CONGRATULATIONS TO NEW GRADUATE DEGREE HOLDERS AFFILIATED WITH OUR PROGRAM
Kate Carter | Ph.D. in Political Science | Advisor: Scott Straus
Kate is a Ph.D. Candidate in the Department of Political Science. Her research in comparative politics focuses on institutions and elections in sub-Saharan Africa. She is particularly interested in how digital technology use influences democratic institutions and outcomes. Her dissertation examines how the use of electoral technologies affects the quality of elections in East Africa. Technology use is changing the landscape of elections in Africa, where many countries have introduced the use of digital technologies in elections over the past fifteen years. In Kenya, technology is meant to bridge a deficit of political trust by reducing fraud, increasing transparency, and making elections more efficient to announce winners faster and with more certainty. Understanding what impact digital technology has is important because how elections are run influences whether voters and parties accept election results, the incidence of electoral violence, and ultimately a country’s democratic trajectory. Her project uses a mixed-methods approach to analyze electoral technology use in Kenya. While technology is intended to create high-quality elections, its use in new democracies can weaken electoral institutions, decrease perceptions of electoral legitimacy, and focus reform efforts on technology itself rather than on the broader electoral process. She is grateful for support for this research from her department, the university, and the federal government that enabled me to learn Kiswahili and conduct dissertation fieldwork in Kenya. She says, “it has been a pleasure to be an African politics doctoral student at UW.”

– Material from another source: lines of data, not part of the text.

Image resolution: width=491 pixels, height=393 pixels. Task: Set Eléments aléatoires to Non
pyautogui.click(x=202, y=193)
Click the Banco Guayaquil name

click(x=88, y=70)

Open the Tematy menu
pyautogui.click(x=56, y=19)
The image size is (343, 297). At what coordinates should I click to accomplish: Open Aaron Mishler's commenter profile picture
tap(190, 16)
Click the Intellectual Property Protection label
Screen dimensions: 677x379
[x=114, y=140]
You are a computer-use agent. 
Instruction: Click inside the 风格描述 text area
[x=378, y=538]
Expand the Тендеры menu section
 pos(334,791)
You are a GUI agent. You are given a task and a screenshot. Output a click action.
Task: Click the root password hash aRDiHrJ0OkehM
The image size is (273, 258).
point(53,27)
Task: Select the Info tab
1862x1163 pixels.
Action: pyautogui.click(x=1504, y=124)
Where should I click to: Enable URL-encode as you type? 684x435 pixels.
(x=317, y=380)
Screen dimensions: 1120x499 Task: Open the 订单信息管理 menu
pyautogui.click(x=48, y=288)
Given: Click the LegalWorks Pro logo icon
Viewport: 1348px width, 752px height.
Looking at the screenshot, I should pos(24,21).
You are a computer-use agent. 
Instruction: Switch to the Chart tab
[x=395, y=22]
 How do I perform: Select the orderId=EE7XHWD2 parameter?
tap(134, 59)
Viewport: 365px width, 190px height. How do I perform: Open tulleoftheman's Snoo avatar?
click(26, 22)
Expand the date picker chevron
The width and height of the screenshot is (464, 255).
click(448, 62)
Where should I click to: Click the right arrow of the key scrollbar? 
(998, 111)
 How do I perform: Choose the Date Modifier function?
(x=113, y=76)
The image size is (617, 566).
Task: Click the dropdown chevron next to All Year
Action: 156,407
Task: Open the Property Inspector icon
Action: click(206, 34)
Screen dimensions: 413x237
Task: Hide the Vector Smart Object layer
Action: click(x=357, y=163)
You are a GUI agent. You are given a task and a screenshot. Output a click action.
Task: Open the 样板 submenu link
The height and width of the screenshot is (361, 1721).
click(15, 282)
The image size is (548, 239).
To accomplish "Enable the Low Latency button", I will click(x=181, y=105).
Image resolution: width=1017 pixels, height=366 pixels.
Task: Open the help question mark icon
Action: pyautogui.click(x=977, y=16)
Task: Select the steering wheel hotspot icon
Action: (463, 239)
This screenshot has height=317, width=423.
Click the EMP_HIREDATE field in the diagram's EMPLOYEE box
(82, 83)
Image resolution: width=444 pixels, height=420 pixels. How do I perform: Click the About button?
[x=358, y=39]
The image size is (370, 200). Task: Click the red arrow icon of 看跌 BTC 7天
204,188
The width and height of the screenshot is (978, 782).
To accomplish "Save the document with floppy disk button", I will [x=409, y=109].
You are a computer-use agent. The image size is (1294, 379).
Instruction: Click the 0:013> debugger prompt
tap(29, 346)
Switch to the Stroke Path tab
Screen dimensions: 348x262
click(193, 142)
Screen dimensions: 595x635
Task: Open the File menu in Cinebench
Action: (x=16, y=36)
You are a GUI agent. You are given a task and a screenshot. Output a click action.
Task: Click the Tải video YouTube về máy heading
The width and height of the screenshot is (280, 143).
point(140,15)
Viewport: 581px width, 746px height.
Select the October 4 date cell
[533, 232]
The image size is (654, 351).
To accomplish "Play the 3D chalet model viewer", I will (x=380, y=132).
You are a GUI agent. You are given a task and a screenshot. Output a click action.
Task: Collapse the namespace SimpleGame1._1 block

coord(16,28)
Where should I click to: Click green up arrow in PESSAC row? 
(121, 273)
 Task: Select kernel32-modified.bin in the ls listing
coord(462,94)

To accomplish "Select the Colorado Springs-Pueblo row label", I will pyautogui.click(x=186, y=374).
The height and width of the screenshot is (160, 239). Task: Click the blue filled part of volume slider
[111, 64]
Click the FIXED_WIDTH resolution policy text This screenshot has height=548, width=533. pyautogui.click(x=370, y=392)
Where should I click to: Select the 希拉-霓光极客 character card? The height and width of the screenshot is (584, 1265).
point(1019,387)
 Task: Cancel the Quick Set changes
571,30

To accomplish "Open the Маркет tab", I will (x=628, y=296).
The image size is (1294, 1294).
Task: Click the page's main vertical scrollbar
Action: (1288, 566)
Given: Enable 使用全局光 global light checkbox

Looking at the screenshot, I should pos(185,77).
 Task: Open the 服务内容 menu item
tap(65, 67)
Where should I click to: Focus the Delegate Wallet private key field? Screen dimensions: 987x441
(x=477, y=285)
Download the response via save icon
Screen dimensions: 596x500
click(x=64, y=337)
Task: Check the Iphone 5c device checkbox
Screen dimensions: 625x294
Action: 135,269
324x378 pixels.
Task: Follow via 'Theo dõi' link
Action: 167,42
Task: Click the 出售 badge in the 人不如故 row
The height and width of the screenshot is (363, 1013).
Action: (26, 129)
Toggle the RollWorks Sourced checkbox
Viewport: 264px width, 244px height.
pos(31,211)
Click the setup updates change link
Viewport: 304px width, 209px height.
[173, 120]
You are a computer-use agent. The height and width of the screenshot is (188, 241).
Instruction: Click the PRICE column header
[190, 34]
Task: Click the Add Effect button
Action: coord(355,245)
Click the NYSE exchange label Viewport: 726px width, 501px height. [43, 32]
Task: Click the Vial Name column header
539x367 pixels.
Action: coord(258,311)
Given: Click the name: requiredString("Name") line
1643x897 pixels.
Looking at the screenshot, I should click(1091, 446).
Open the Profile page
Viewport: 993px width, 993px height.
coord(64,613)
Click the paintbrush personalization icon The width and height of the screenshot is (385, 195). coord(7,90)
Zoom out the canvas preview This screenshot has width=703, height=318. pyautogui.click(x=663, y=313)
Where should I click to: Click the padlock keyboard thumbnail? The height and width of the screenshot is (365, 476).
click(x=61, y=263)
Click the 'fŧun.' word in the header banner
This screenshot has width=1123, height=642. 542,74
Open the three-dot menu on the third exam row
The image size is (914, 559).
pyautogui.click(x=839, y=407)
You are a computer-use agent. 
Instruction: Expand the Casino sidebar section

“I would like to thank the African Studies Program and all the ASP staff and faculty who work hard to provide resources, opportunities, and community for graduate students at UW, especially Aleia McCord. I am grateful for ASP funding that has enabled my dissertation fieldwork in Kenya and I appreciate the weekly opportunities to connect with the broader UW African Studies community each Wednesday. My African Studies graduate student colleagues have enriched my time in Madison and East Africa. Thank you to Evan Morier, Kaden Paulson-Smith, Irène Tombo, Carly Lucas, Lauren Parnell Marino, Safiya Jama, Vincent Ogoti, Lindsay Ehrisman, and Serah Kivuti for your friendship, wisdom, and support. I would also like to thank my ASP-affiliated faculty, Scott Straus and Aili Mari Tripp, whose support and mentorship have made my dissertation research and Ph.D. possible. I am also grateful to Will Reno, a fellow badger, and my undergraduate advisor, for his support and encouragement.”
Ellen Hebden | Ph.D. in Anthropology & School of Music | Advisors: Claire Wendland & Ronald Radano
Ellen’s dissertation examines the politics of women’s mobility in northern Mozambique through their participation in competitive dance associations that perform tufo, a popular genre of music and dance with historical links to Sufi devotional rituals.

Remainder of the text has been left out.